La investigación del electorado, sumada a la del contexto que le rodea, permite que se diseñen y emitan mensajes con la intención de ser recibidos y comprendidos por los electores a quienes están dirigidos, ya sea porque tienen mayor predisposición a brindar su voto o porque son quienes se necesitan para obtener la victoria en las urnas. Gracias a dicha tarea, se planifica la estrategia de comunicación, la imagen a proyectar del candidato y las posibles respuestas a temas que polarizan como la narrativa de la “ideología de género”, el matrimonio entre personas del mismo sexo, el aborto, la política penitenciaria y, por supuesto, el mentado “cementazo”.

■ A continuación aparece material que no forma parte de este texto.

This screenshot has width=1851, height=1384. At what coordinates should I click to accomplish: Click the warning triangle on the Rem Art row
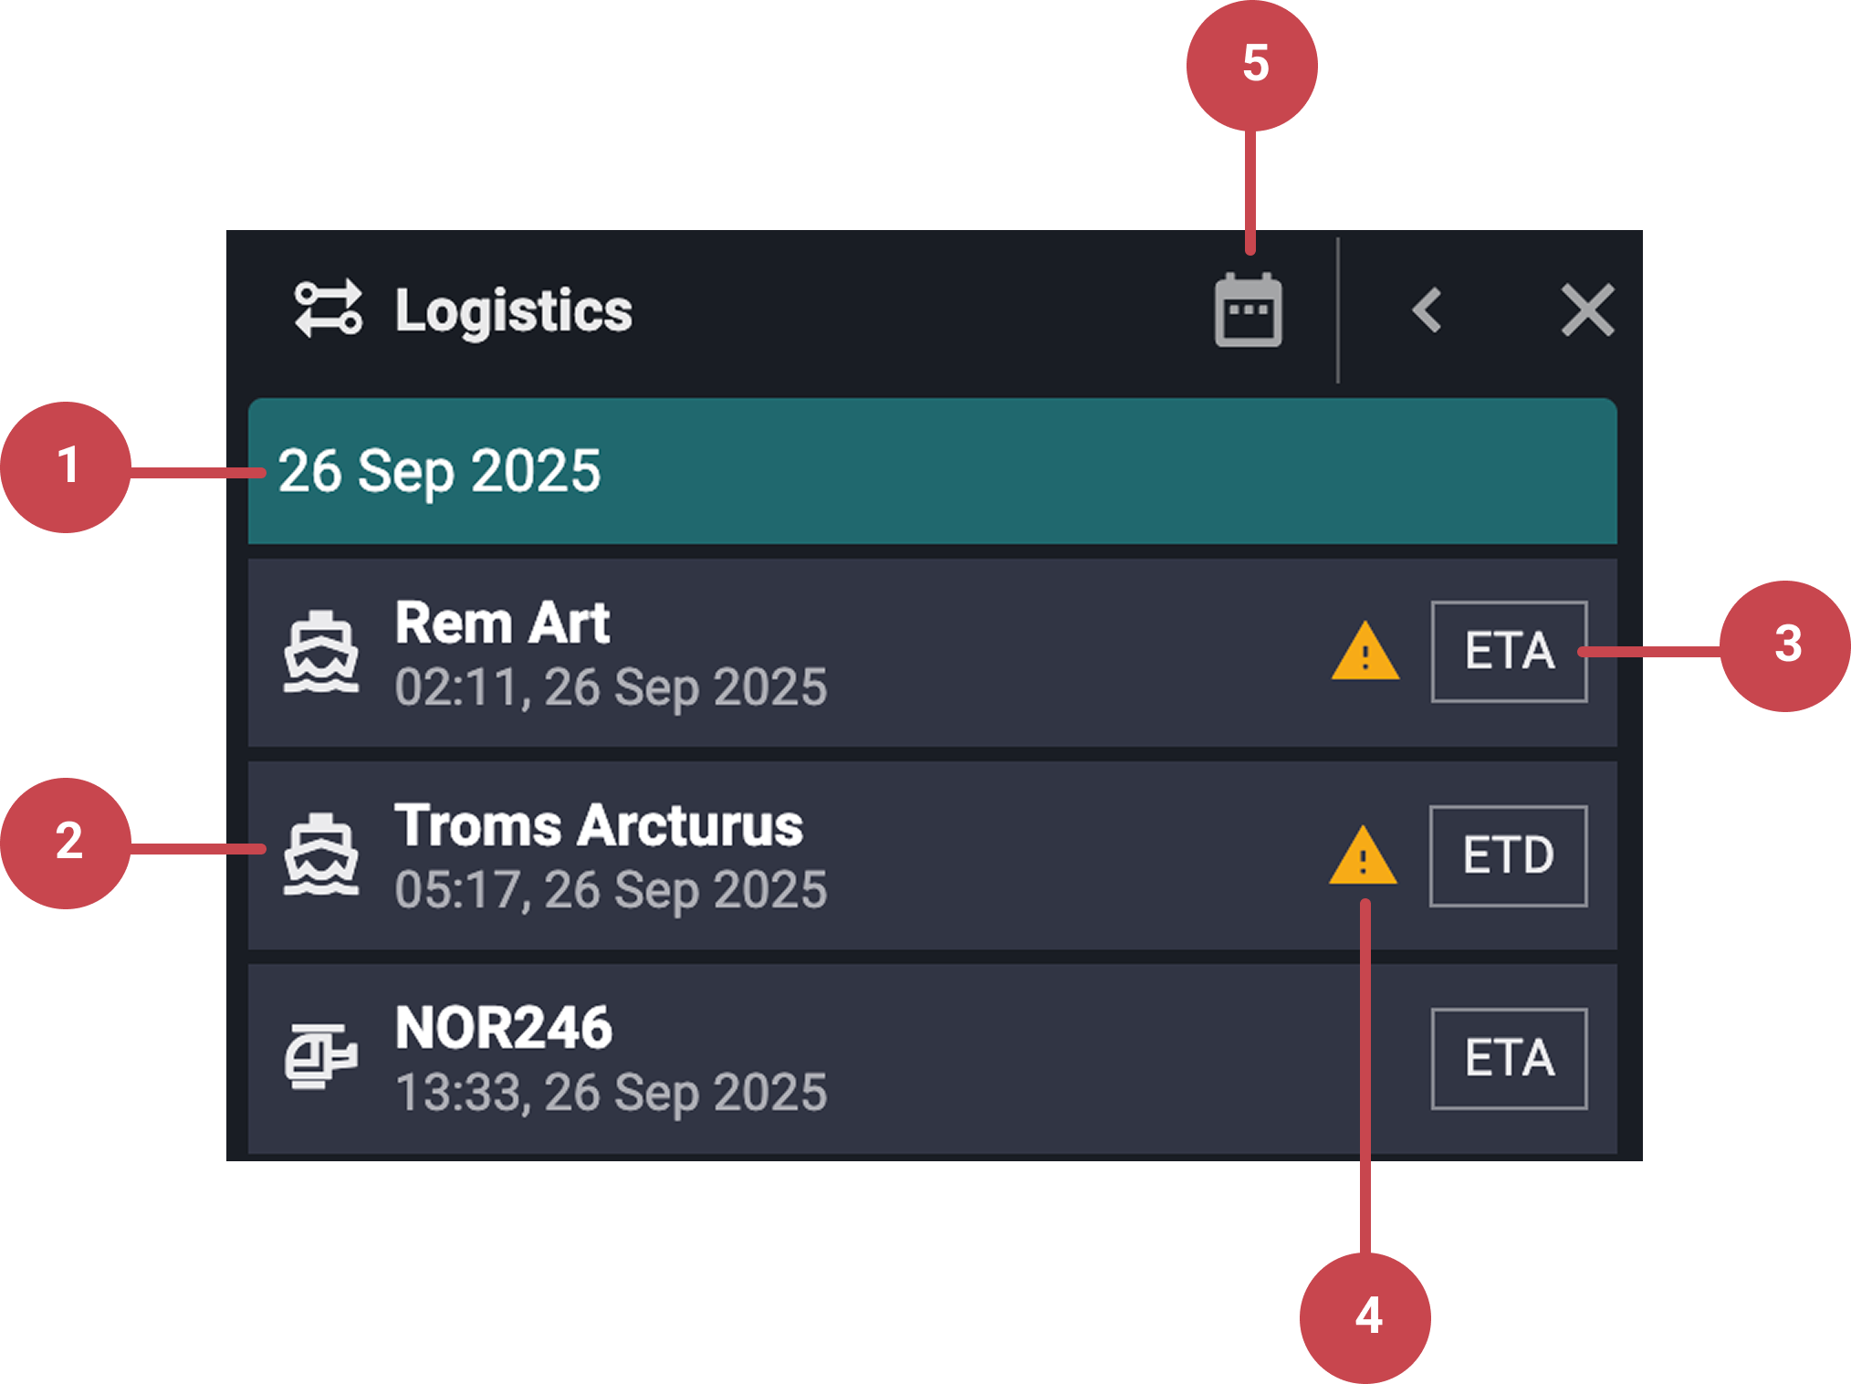click(x=1365, y=653)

Por lo cual, ante un porcentaje de indecisos tan elevado a lo largo de la campaña, cabe preguntarse si los equipos de campaña habrán dejado de lado al mal consejero llamado feeling y las ideas sesgadas para hacer la investigación rigurosa necesaria; si habrán llevado a cabo estudios de opinión con cuestionarios más profundos y detallados que los que se suelen hacer en las mediciones de intención de voto o, bien, si habrán comprendido que la conceptualización de una campaña política debe derivar, precisamente, de información objetiva y no simplemente de una supuesta idea brillante por parte de unos creativos de una agencia publicitaria.
En suma, si se sigue gastando platales en el mismo tipo de publicidad de siempre con mensajes que parecen reciclados de campañas noventeras, eslóganes ambiguos o vallas en carretera que pretenden atraer apoyos a través de adjetivos descontextualizados, sonrisas fingidas o imágenes de papeletas de votación marcadas en la casilla del candidato, sin invertir, primero, en investigación de la opinión pública y la consecuente construcción estratégica de una comunicación que resulte en mensajes de campaña diferenciadores y atractivos, seguiremos contando con épocas electorales llenas de indecisión, malestar y desafección política.